Monday, Aug. 18, 1980
Farewell to the Red Planet
A faithful robot orbiting Mars finally runs out of gas
Precisely on schedule one day last week, controllers at Caltech's Jet Propulsion Laboratory in Pasadena, Calif., sent an electronic command leaping across 164 million miles of space. With that, Viking Orbiter 1, which has been faithfully circling Mars once every 47 1/2 hours for the past four years, expelled its last puff of steering gas. No longer maneuverable, its electrical systems silenced, the unmanned spacecraft will now slowly sink until it finally crashes into Mars some time after the year 2019.
Even the cool NASA professionals in the control room were not unmoved. With the orbiter's death came the end of another phase of the $1 billion Project Viking, the most ambitious mission to another planet to date. Back in 1975, twin spacecraft, each consisting of an orbiter and a lander, were sent off to Mars. A key objective: to determine if the Red Planet harbors life. After going into Martian orbit ten months later, the mated spacecraft split apart. Their spider-legged landers touched down on the surface, while the orbiters continued patrolling overhead, mapping the planet with their cameras and acting as relay stations for the instrument packages below.

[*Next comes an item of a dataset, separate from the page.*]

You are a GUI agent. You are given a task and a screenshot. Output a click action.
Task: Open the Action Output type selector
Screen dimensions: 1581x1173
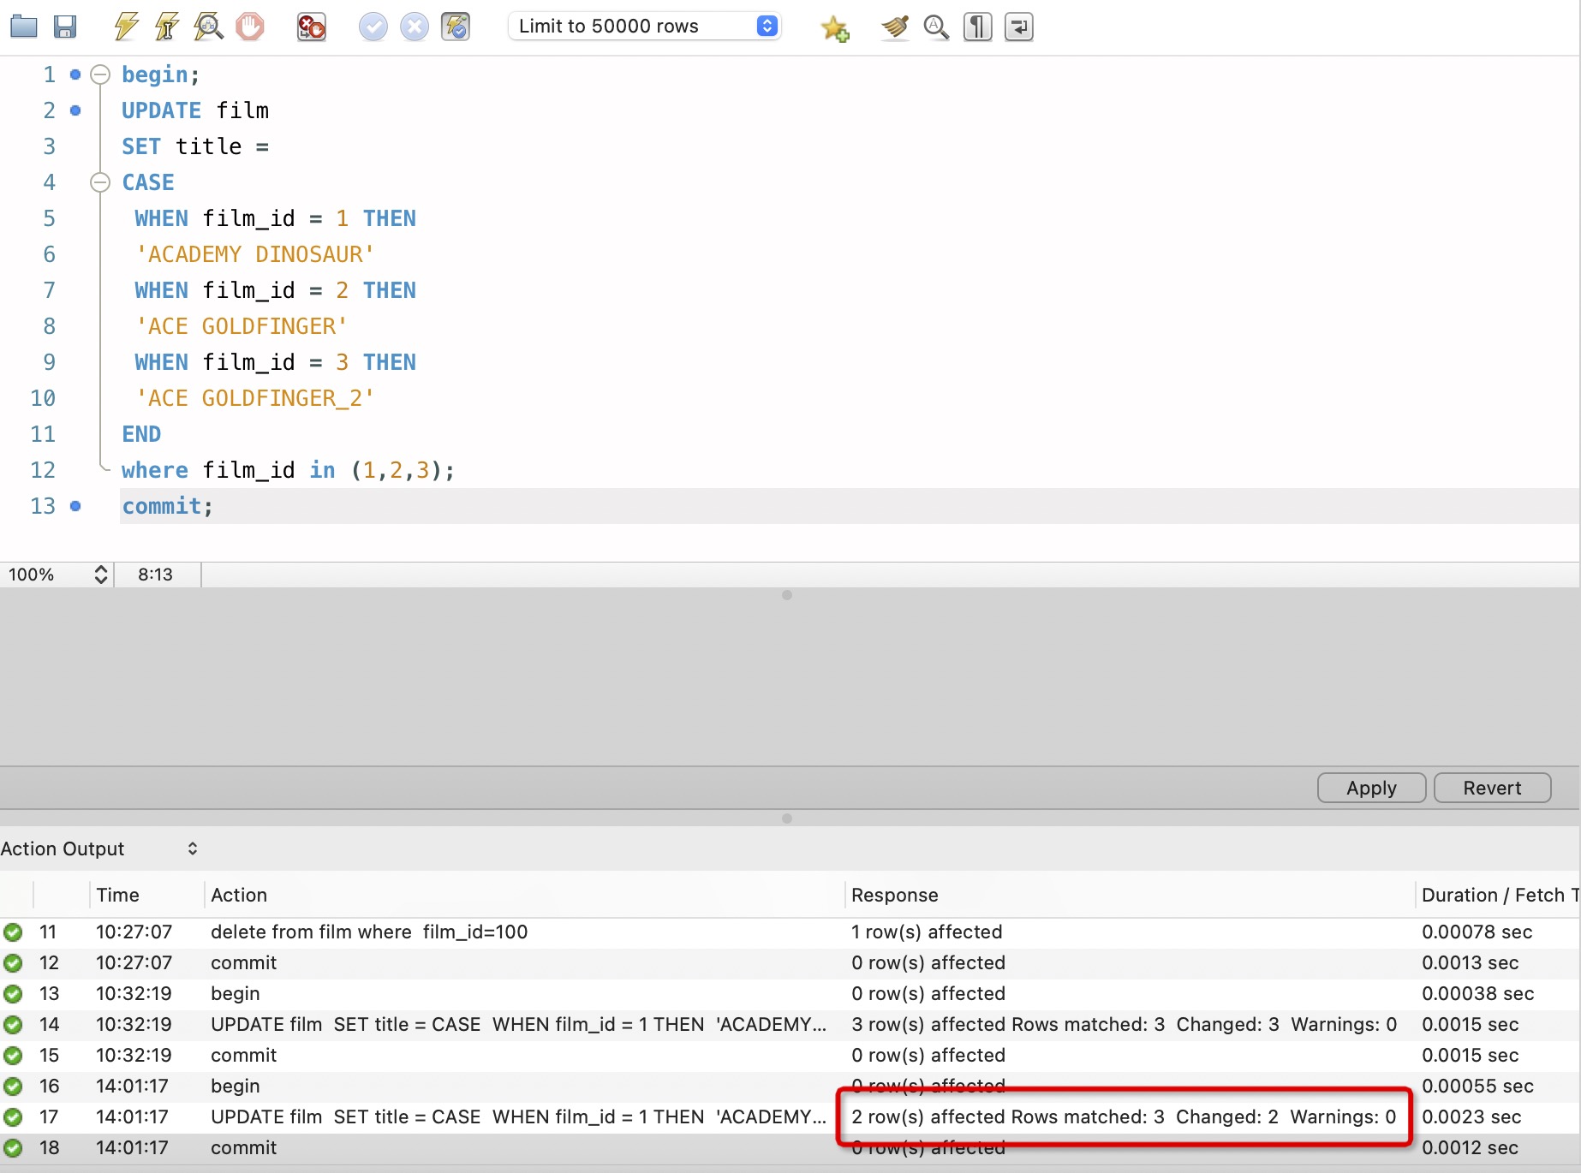tap(98, 848)
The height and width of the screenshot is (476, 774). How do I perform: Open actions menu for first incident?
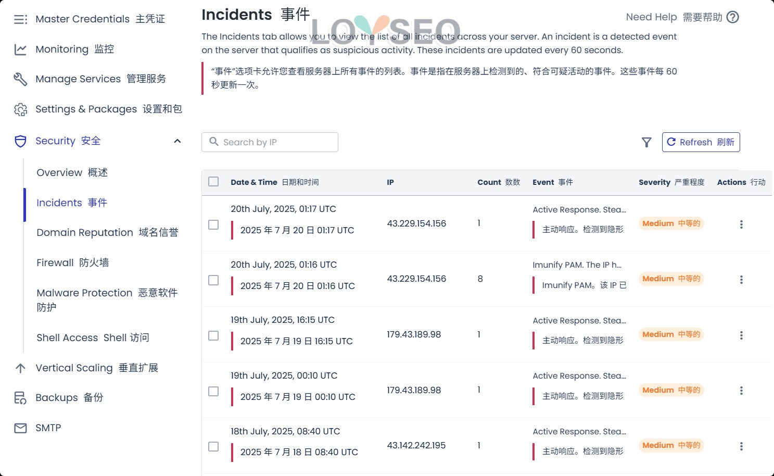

The ships were superb performers. Because of a surprisingly effective design and careful use of fuel, they far exceeded their anticipated lifetime of 90 days. Before the demise of the orbiters--the first went silent in 1978--they sent back 51,539 photographs, including a final series of color views of Tharsis Ridge, site of three major volcanoes with an average elevation of 17 km (10.8 miles) and two smaller ones. Besides confirming past volcanic activity, Viking provided closeup glimpses of the reddish, rocky Martian soil, monitored weather changes including violent dust storms and discovered significant quantities of water (as atmospheric vapor, polar ice and permafrost). But Viking failed to find any signs of life, although biological tests showed certain quirky chemical activity in the soil.
Despite the orbiter's death last week, the JPL controllers will still get occasional glimpses from the Martian surface. One lander remains operational and, although it has lost its partner in the Martian sky, it has been programmed to keep its antenna pointed directly to earth and send a weekly report from Mars until it too finally runs out of fuel in 1994.